Today, we talk about computers and railroad tracks.
The University of Houston's College of Engineering
presents this series about the machines that make
our civilization run, and the people whose
ingenuity created them.
I find myself drawn into
more and more arguments about computer systems
these days. For example, it's hard for IBM and
Macintosh owners to trade files -- to communicate
through their computers. That's because computers
have different operating systems. Choosing one over
another comes perilously close to choosing among
friends in the workplace.
Author Michael Gianturco tells about a problem like
that in England 150 years ago. A lot of railroad
track was already in place when the first steam
locomotives came along. 18th-century English miners
used horse-drawn trains to move coal out of mines.
Tradesmen used them to shuttle goods between
canals.
So the first steam locomotives rode on track that
was already in place. Tyneside Colliery tracks were
most common. They were 4 feet, 8½ inches
wide. Then Isambard Kingdom Brunel built the Great
Western Railway system in 1836, and he laid his
tracks seven feet
apart.
Rolling stock would get bigger, Brunel said. Future
trains would do better on wider tracks. It was a
good point, but he had an ulterior motive. He meant
to make people choose between his superior trains
and the competition.
What actually happened was that both the Great
Western line and the other lines kept right on
growing. Travelers had to keep changing trains
because tracks didn't match. By the end of the 19th
century, the English were fed up. They legislated
the narrower track into a legal standard. In the
end, the Great Western had to convert all its
equipment.

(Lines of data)
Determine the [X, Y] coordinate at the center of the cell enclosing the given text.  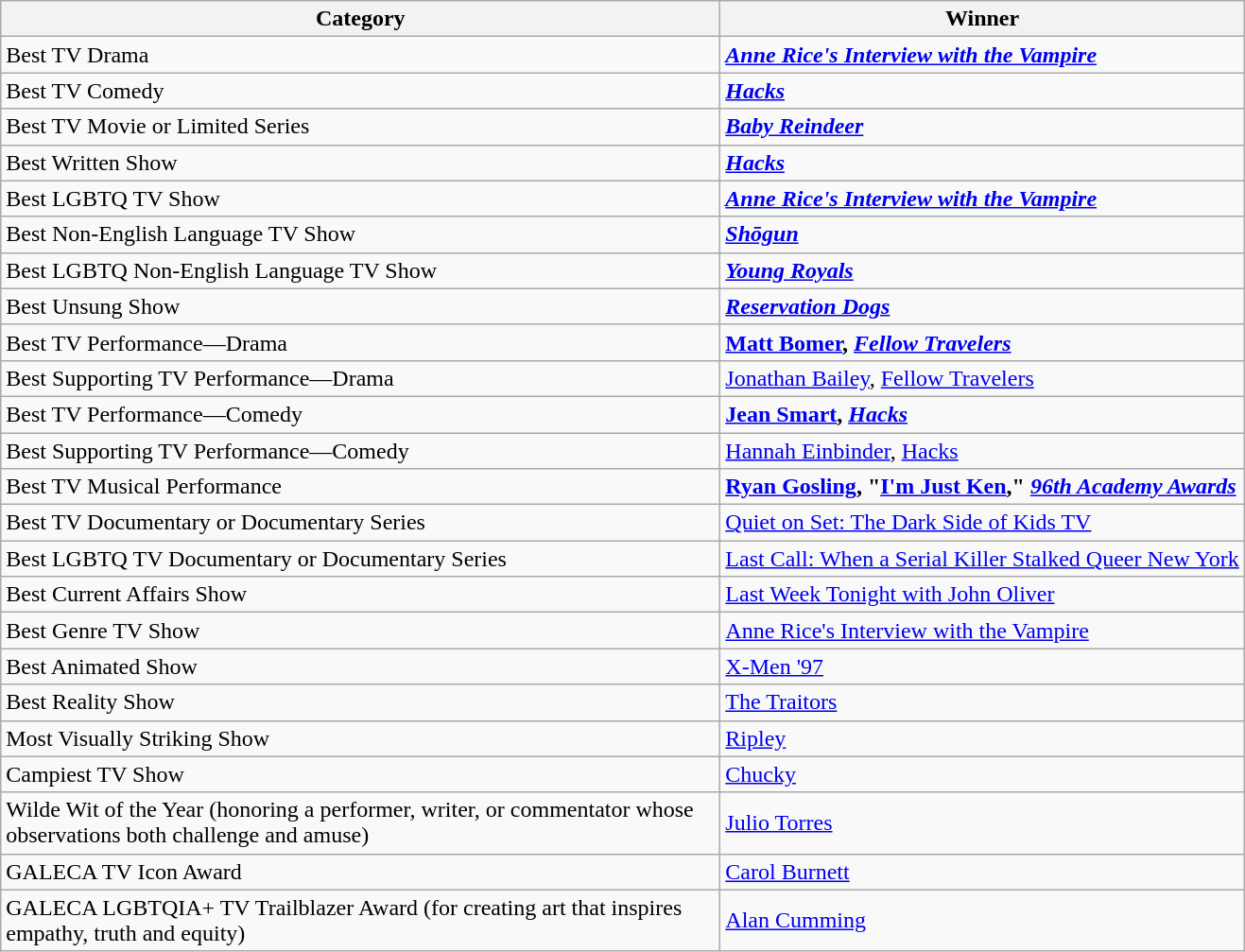
Alan Cumming [983, 921]
Chucky [983, 774]
The Traitors [983, 702]
Best Animated Show [361, 666]
Ryan Gosling, "I'm Just Ken," 96th Academy Awards [983, 487]
Baby Reindeer [983, 127]
Julio Torres [983, 822]
Best Non-English Language TV Show [361, 234]
Shōgun [983, 234]
Matt Bomer, Fellow Travelers [983, 342]
Carol Burnett [983, 872]
Jean Smart, Hacks [983, 414]
Best TV Movie or Limited Series [361, 127]
Best Supporting TV Performance—Drama [361, 378]
Most Visually Striking Show [361, 738]
Best LGBTQ Non-English Language TV Show [361, 270]
Last Call: When a Serial Killer Stalked Queer New York [983, 559]
Best Reality Show [361, 702]
Quiet on Set: The Dark Side of Kids TV [983, 523]
Hannah Einbinder, Hacks [983, 451]
GALECA LGBTQIA+ TV Trailblazer Award (for creating art that inspires empathy, truth and equity) [361, 921]
Best TV Comedy [361, 91]
Best LGBTQ TV Documentary or Documentary Series [361, 559]
Jonathan Bailey, Fellow Travelers [983, 378]
Best TV Drama [361, 55]
Best LGBTQ TV Show [361, 199]
Best Supporting TV Performance—Comedy [361, 451]
Winner [983, 19]
Best TV Documentary or Documentary Series [361, 523]
Last Week Tonight with John Oliver [983, 595]
Young Royals [983, 270]
Best TV Musical Performance [361, 487]
Best TV Performance—Comedy [361, 414]
Wilde Wit of the Year (honoring a performer, writer, or commentator whose observations both challenge and amuse) [361, 822]
Ripley [983, 738]
X-Men '97 [983, 666]
Best Current Affairs Show [361, 595]
Best TV Performance—Drama [361, 342]
GALECA TV Icon Award [361, 872]
Category [361, 19]
Reservation Dogs [983, 306]
Best Genre TV Show [361, 631]
Best Unsung Show [361, 306]
Best Written Show [361, 163]
Campiest TV Show [361, 774]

◆ **What you will do**: According to the text on computers and railroad tracks, how far apart did Brunel lay the tracks of the Great Western Railway? These entries were drawn from a separate source.

◆ **Response**: Seven feet apart.